#### How to complete this task
Transcribe the entries below word for word, beginning at the line with "Task: Click the bonus ball numbered 13" and stopping after the line with "Image resolution: width=1329"; drop all pictures.

** Task input follows **

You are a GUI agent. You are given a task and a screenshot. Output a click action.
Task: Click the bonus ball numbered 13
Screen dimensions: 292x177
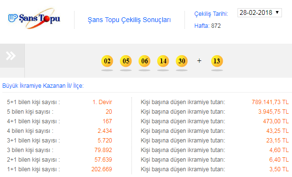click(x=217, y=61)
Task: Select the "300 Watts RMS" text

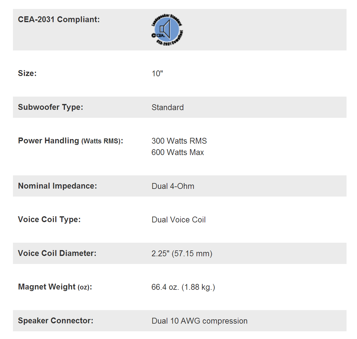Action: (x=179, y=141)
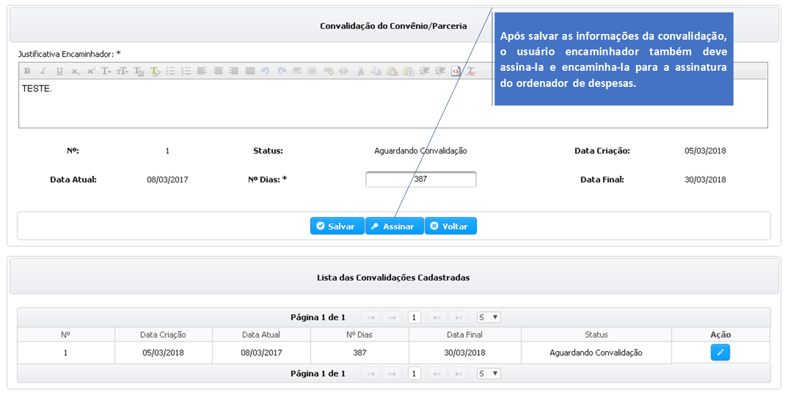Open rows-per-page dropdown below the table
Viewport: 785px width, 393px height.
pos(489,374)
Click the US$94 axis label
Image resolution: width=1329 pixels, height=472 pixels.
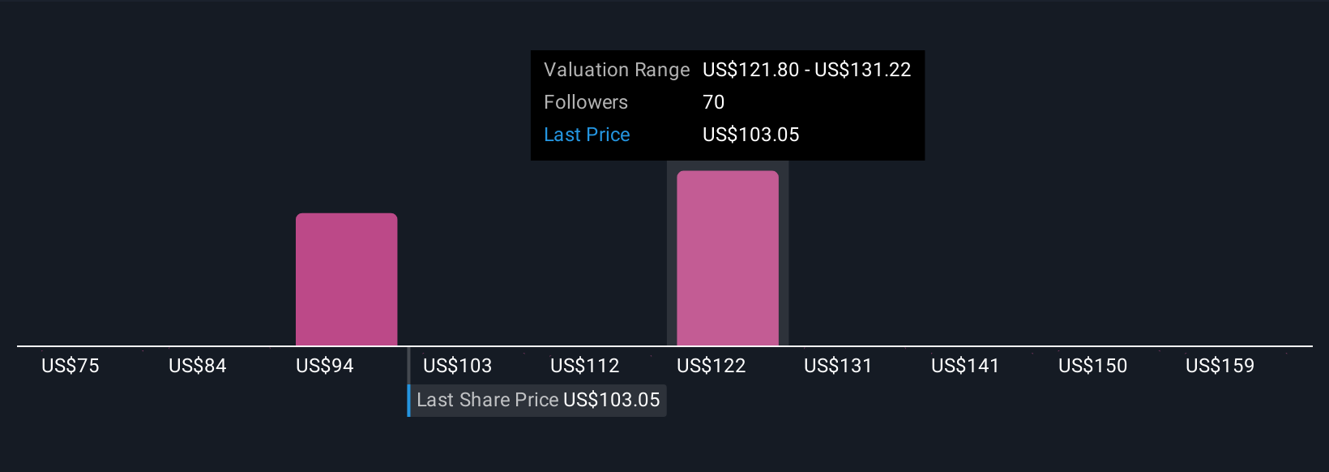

** End of Task input **
** Task input follows **

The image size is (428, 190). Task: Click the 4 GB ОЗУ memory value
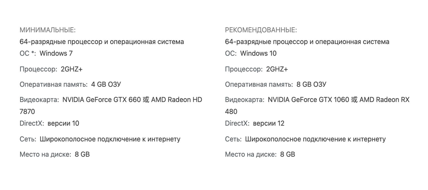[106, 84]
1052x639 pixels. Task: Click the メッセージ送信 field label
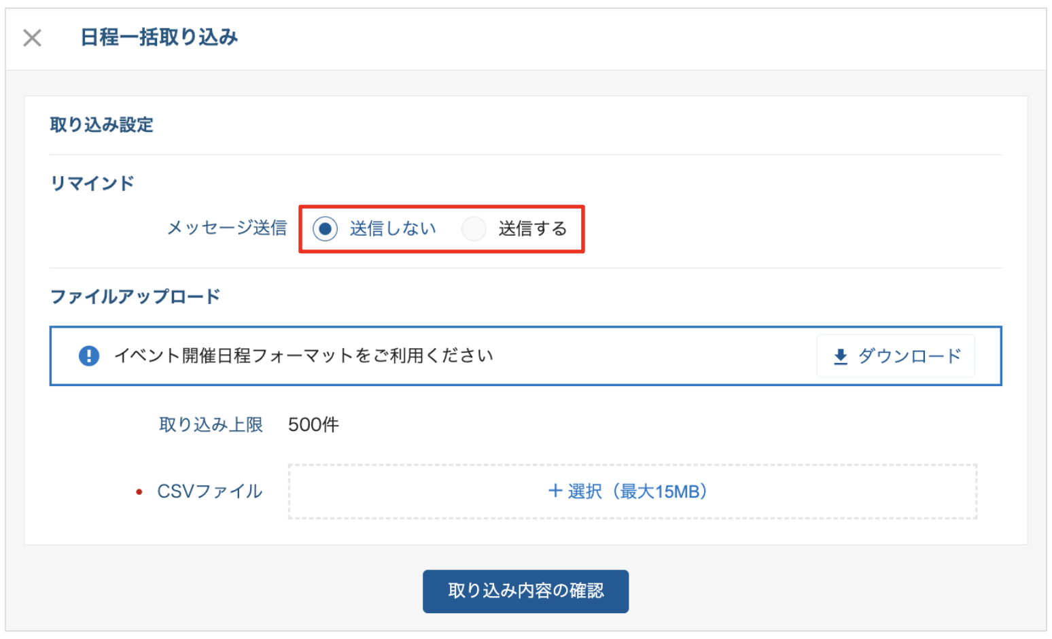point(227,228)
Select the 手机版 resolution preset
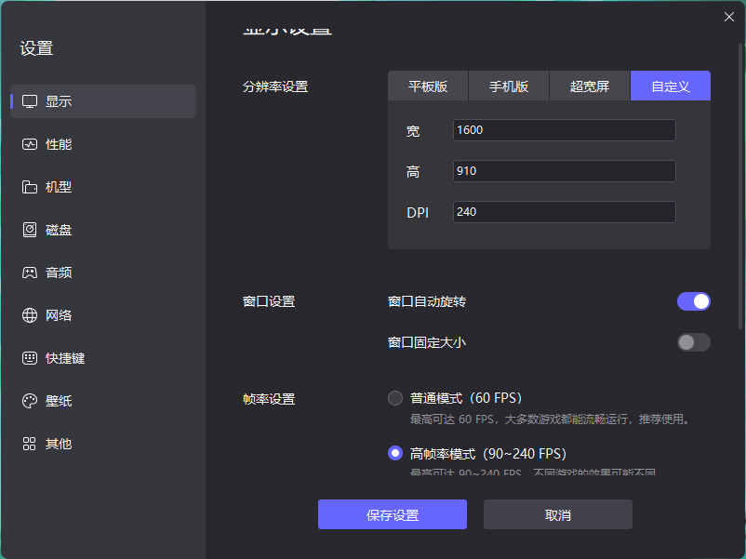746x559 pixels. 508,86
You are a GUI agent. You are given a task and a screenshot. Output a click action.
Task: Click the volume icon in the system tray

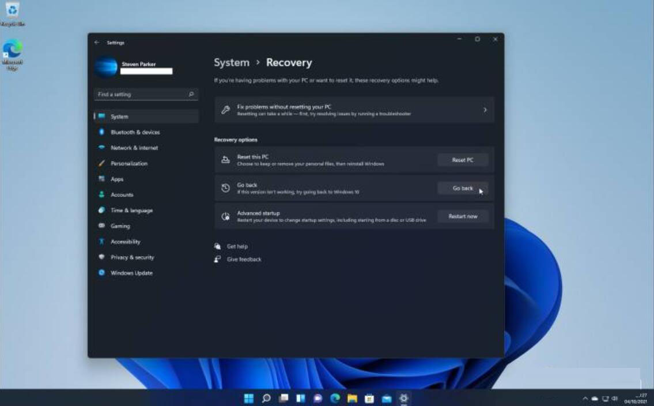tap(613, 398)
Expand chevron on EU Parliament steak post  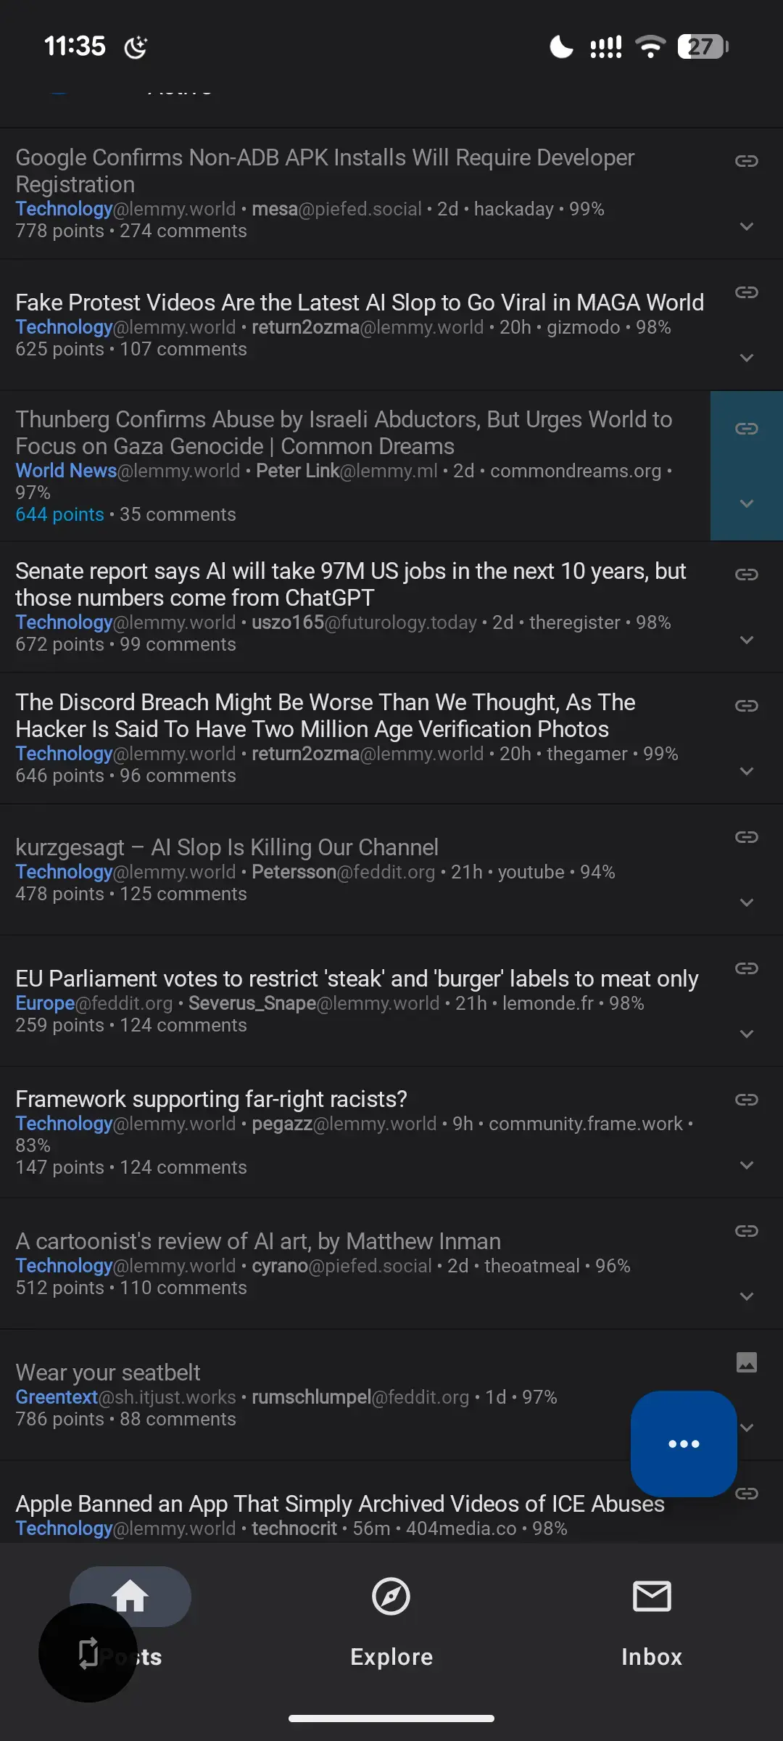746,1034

** End of Task input **
** Task input follows **

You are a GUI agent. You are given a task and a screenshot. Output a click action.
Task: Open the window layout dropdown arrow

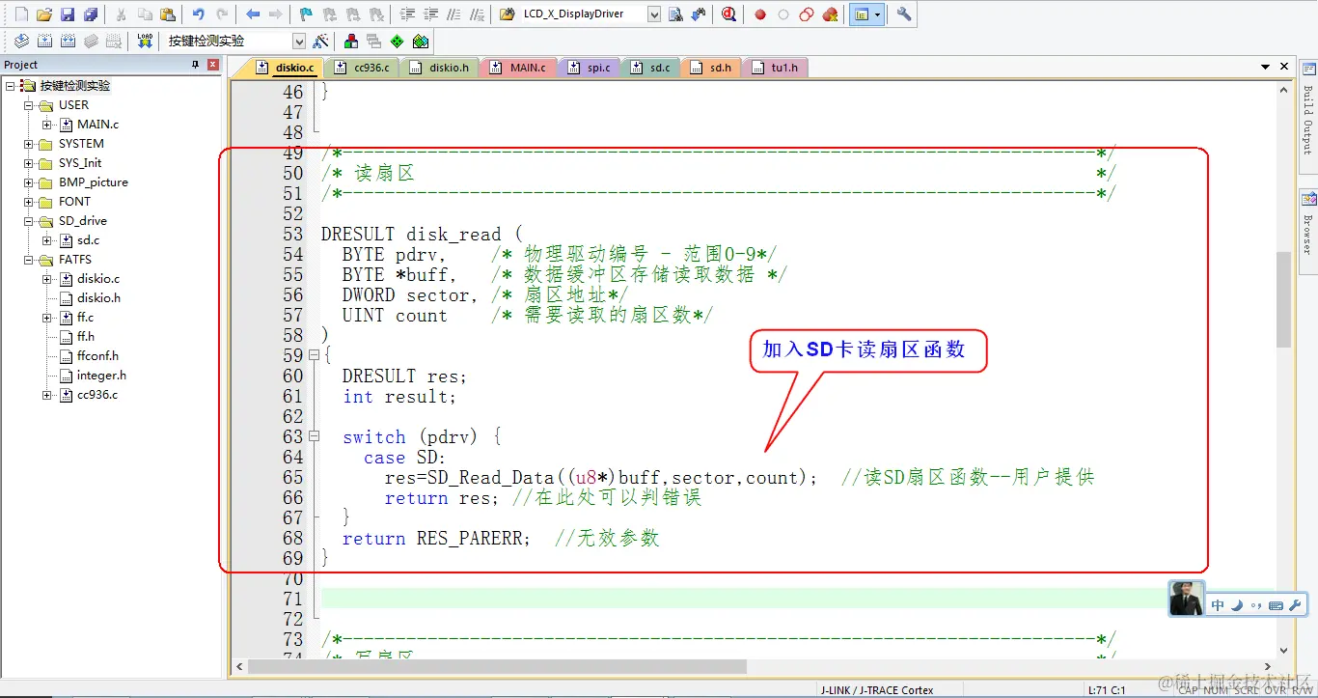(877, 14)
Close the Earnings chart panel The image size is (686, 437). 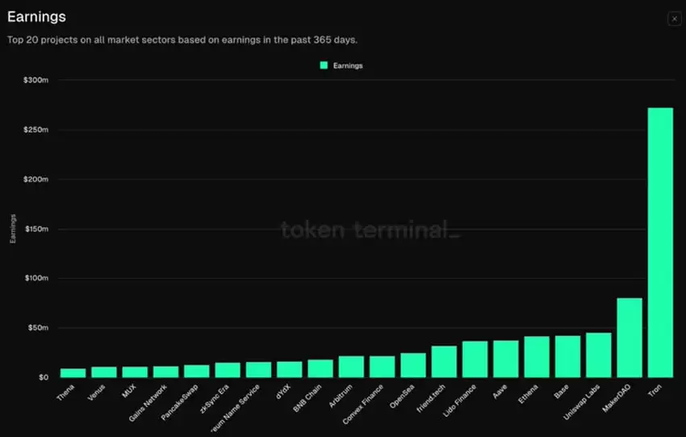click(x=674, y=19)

** End of Task input **

#### Exercise response
Task: Click the bonus ball numbered 13
Screen dimensions: 292x177
click(x=217, y=61)
Task: Select the "300 Watts RMS" text

Action: (x=179, y=141)
Open rows-per-page dropdown below the table
Viewport: 785px width, 393px height.
pos(489,374)
Click the US$94 axis label
Image resolution: width=1329 pixels, height=472 pixels.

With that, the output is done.